Entries shown
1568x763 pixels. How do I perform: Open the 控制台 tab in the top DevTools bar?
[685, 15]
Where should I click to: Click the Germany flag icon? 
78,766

* * *

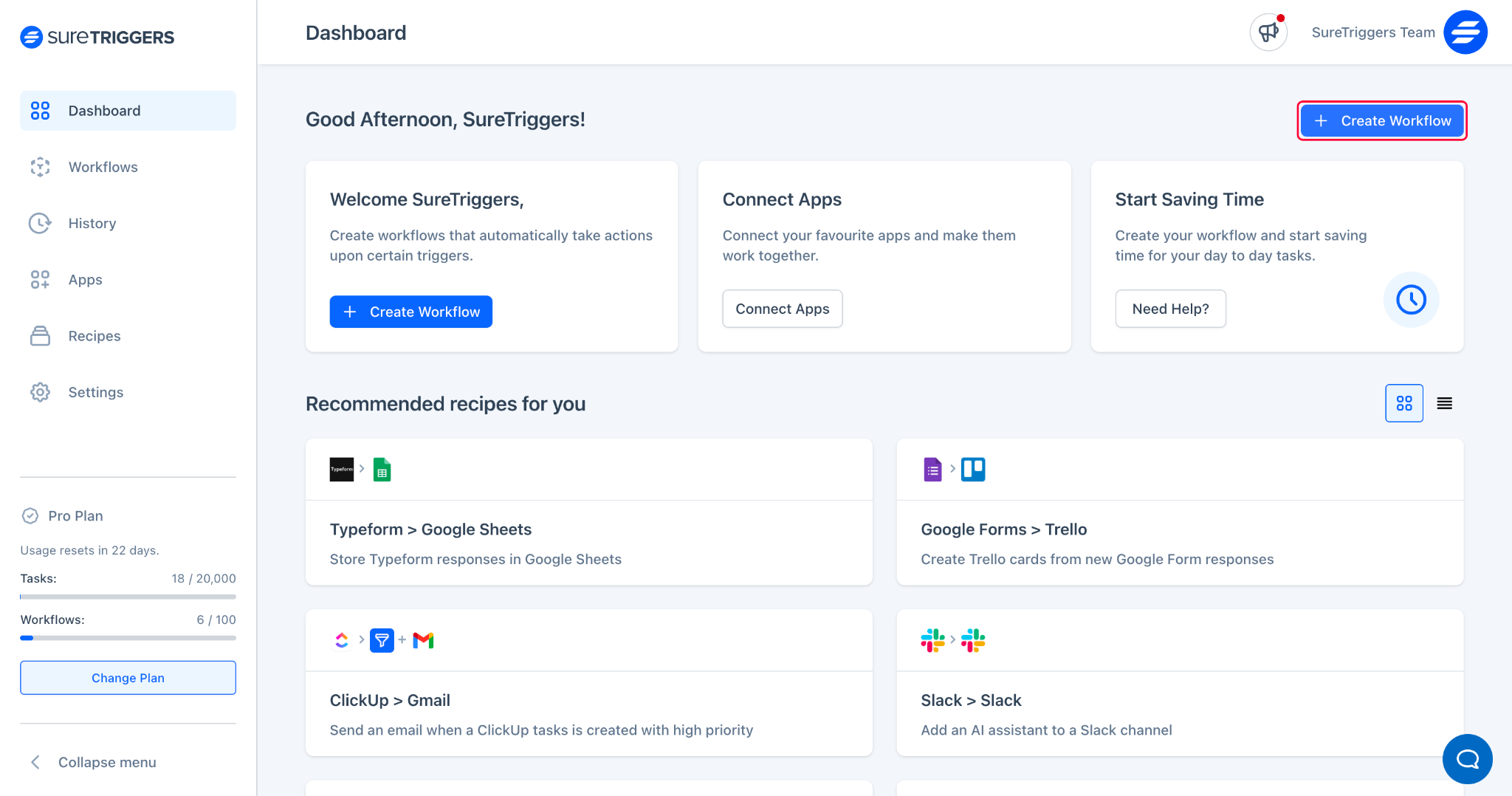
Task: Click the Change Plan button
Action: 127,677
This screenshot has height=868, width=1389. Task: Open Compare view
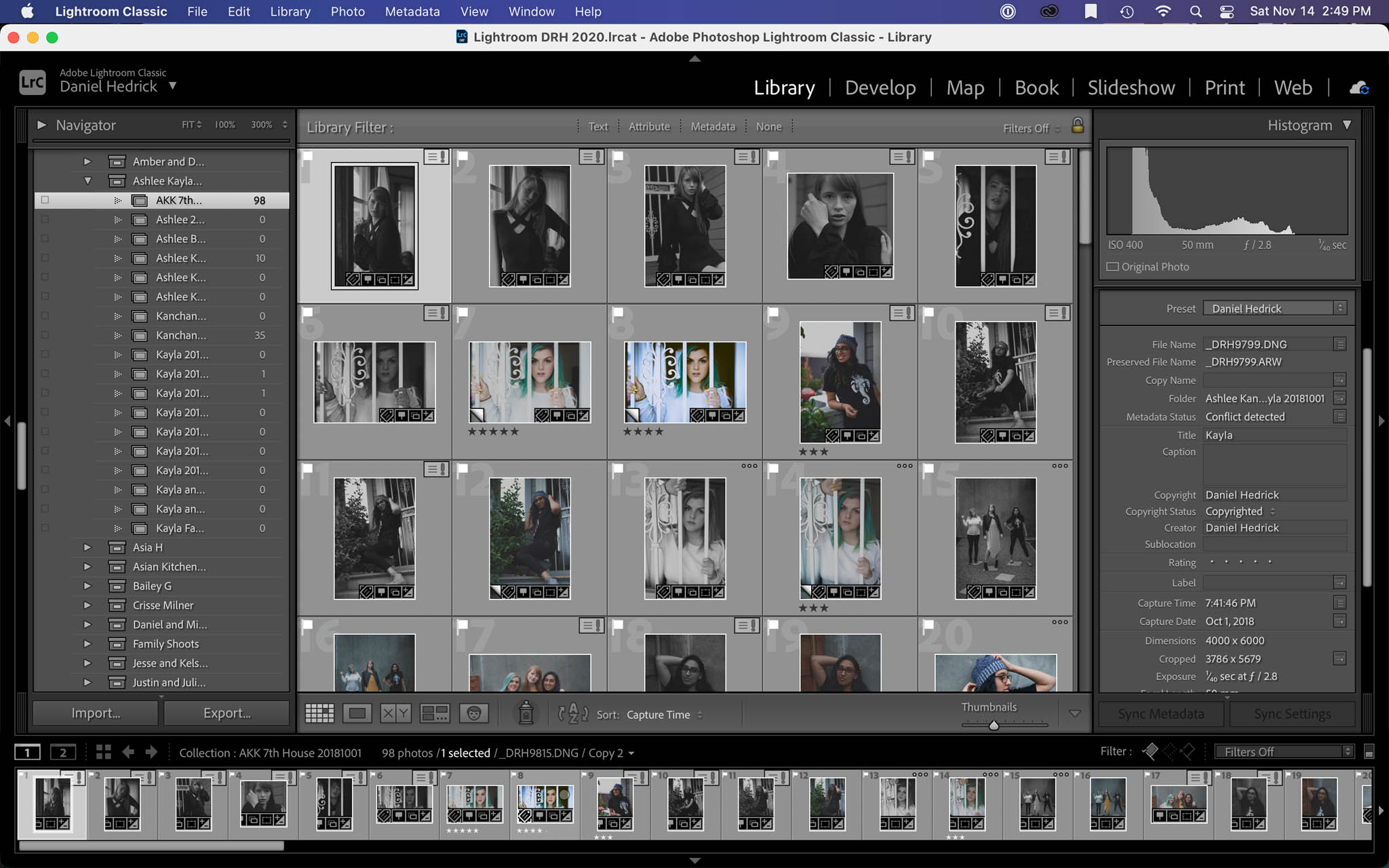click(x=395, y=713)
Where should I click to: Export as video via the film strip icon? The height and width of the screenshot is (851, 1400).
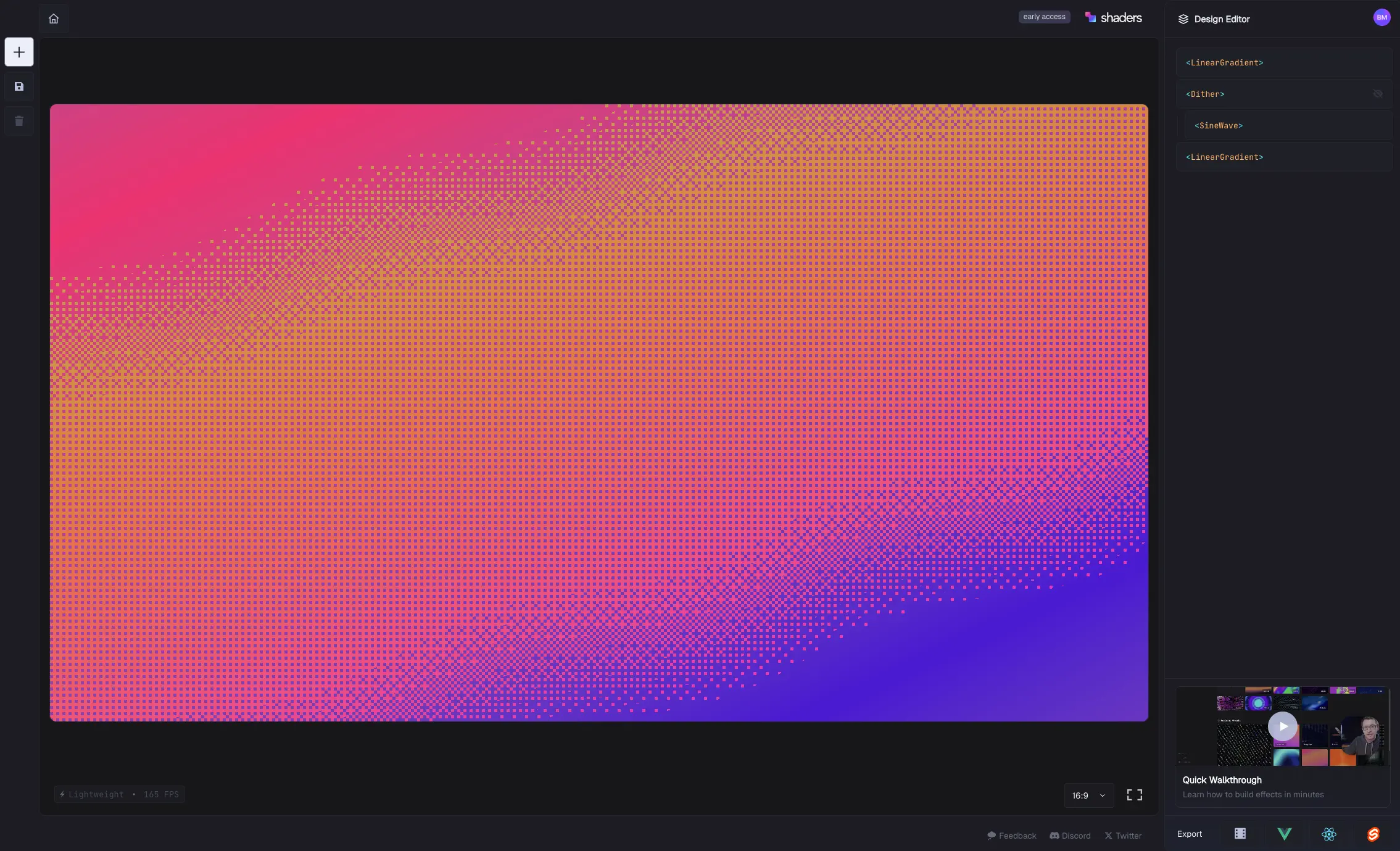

What the exercise asks
Each line between the one holding "This screenshot has" and the one holding "Where should I click to: Export", inclusive, should be copied exactly as it appears above, and pictures should be omitted.

Response to this exercise
This screenshot has height=868, width=1389. Task: Open Compare view
click(x=395, y=713)
Where should I click to: Export as video via the film strip icon? The height and width of the screenshot is (851, 1400).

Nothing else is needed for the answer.